Pagaralam memiliki obyek dan daya tarik wisata yang beragam mulai dari wisata alam, sejarah atau seni budaya serta wisata minat khusus. Salah satu bentuk seni budaya atau daya tarik wisata yang pernah tumbuh dan tersebar didaerah ini adalah khasanah sastra lisan atau sastra tutur. Sastra tutur mencakup bahasa rakyat, ungkapan tradisional, pertanyaan tradisional, cerita prosa rakyat, dan nyanyian rakyat yang mengandung gagasan-gagasan, pandangan dan nilai kehidupan, sistem masyarakat, sistem kebudayaan, dan pesan-pesan.
Guritan biasanya menggunakan bahasa daerah etnik Besemah yang banyak mengandung nilai dan norma kehidupan, etika, akhlak baik, sopan-santun, sifat sikap terhadap orang tua. Ini merupakan salah satu nilai kearifan lokal yang harus di lestarikan, karena nilai-nilai tersebut memiliki dampak positif bagi masyarakat Besemah. Aspek tersebut akan tumbuh apabila ditanamkan sejak dini pada masyarakat Besemah, karena nilai dan norma kehidupan, etika, akhlak, nasihat dll) dalam kehidupan masyarakat Besemah pada akhirnya menyangkut persoalan akhlak serta karakter masyarakat Besemah.
Guritan pada zaman dahulu berfungsi sebagai media untuk mengisi kesendirian dalam diri seseorang baik itu dalam kesedihan, atau kegembiraan dan media sebagai ungkapan perasaan antara muda-mudi pada masyarakat Besemah. Di zaman sekarang, Guritan hanya sebagai hiburan. Diperkirakan sudah sangat jarang disajikan dalam acara-acara rakyat, karena saat ini lebih banyak menampilkan kesenian populer sebagai hiburan.

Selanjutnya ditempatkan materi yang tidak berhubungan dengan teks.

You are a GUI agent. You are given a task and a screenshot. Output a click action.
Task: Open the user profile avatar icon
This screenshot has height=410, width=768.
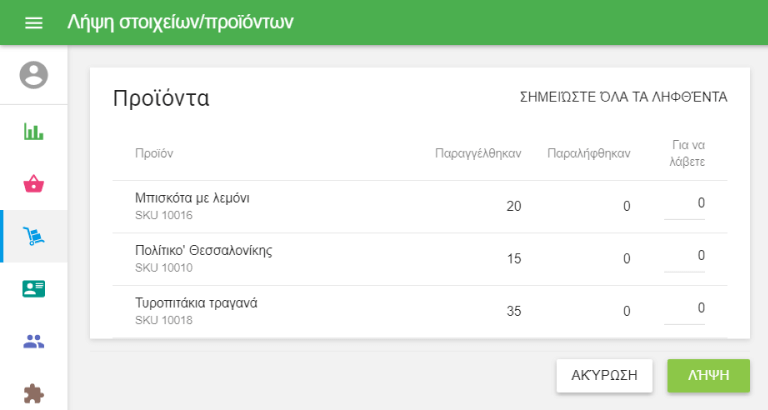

Kurangnya kegiatan penelitian yang dilakukan dapat membuat perubahan bahkan hilangnya sastra lisan rejung masyarakat Lahat. Gejala perubahan dan penghilangan seperti yang telah diungkapkan sebelumnya juga terjadi dalam pertumbuhan sastra lisan rejung. Terdapat dua situasi dan kondisi yang meyebabkan hal itu terjadi, yaitu sebagai berikut. a. Ada ragam yang terancam punah. Ragam semacam ini kehilangan perannya dalam kehidupan masyarakat karena pergeseran fungsinya. Pergeseran fungsi ragam tersebut dipengaruhi oleh pola hidup dan cara berpikir masyarakat yang selalu mengikuti perkembangan. Misalnya, karena kemajuan pendidikan maka masyarakat tidak lagi terikat pada berbagai dogma yang tidak sesuai. Akibatnya, ragam sastra yang berhubungan dengan dogma tersebut mulai ditinggalkan. Sebagai contoh, orang tidak lagi menggunakan ragam sastra yang waktu mengambil kayu dari hutan dan menanam padi karena mereka telah menggunakan alat-alat pengangkut dan pupuk penyubur tanah. b. Beberapa ragam tidak mengalami perubahan secara drastis atau sangat lambat perubahannya. Ragam-ragam seperti ini erat hubungannya dengan peradatan. Karya-karya ragam ini diteruskan secara asli melalui penghapalan dari seorang tokoh adat kepada penerusnya. Kalimat dan kata-katanya dipertahankan sebab dipandang mengandung nilai yang tidak boleh diubah. Berdasarkan uraian di atas penulis perlu melakukan penelitian lebih jauh pada aspek bentuk penyajian seni Guritan pada masyarakat Basemah.

B.     PEMBAHASAN
B.1 Suku Besemah Terpusat di Kota Pagaralam Sumatera Selatan
Kota Pagaralam secara geografis berada pada posisi 4º Lintang Selatan (LS) dan 103,15º Bujur Timur (BT) dengan luas wilayah 63.366 Ha (633.66 Km2 ) dan terletak sekitar 298 Km dari Palembang serta berjarak 60 Km disebelah barat daya dari ibukota Kabupaten Lahat. Letak kota Pagaralam berbatasan dengan kecamatan-kecamatan yang ada dalam Kabupaten Lahat provinsi Sumatera Selatan yaitu : Sebelah Utara : Berbatasan dengan Kecamatan Jarai Kabupaten Lahat, Sebelah Selatan : Berbatasan dengan Propinsi Bengkulu, Sebelah Timur : Berbatasan dengan Kecamatan Kota Agung Kabupaten Lahat, Sebelah Barat : Berbatasan dengan Kecamatan Tanjung Sakti Kabupaten Lahat.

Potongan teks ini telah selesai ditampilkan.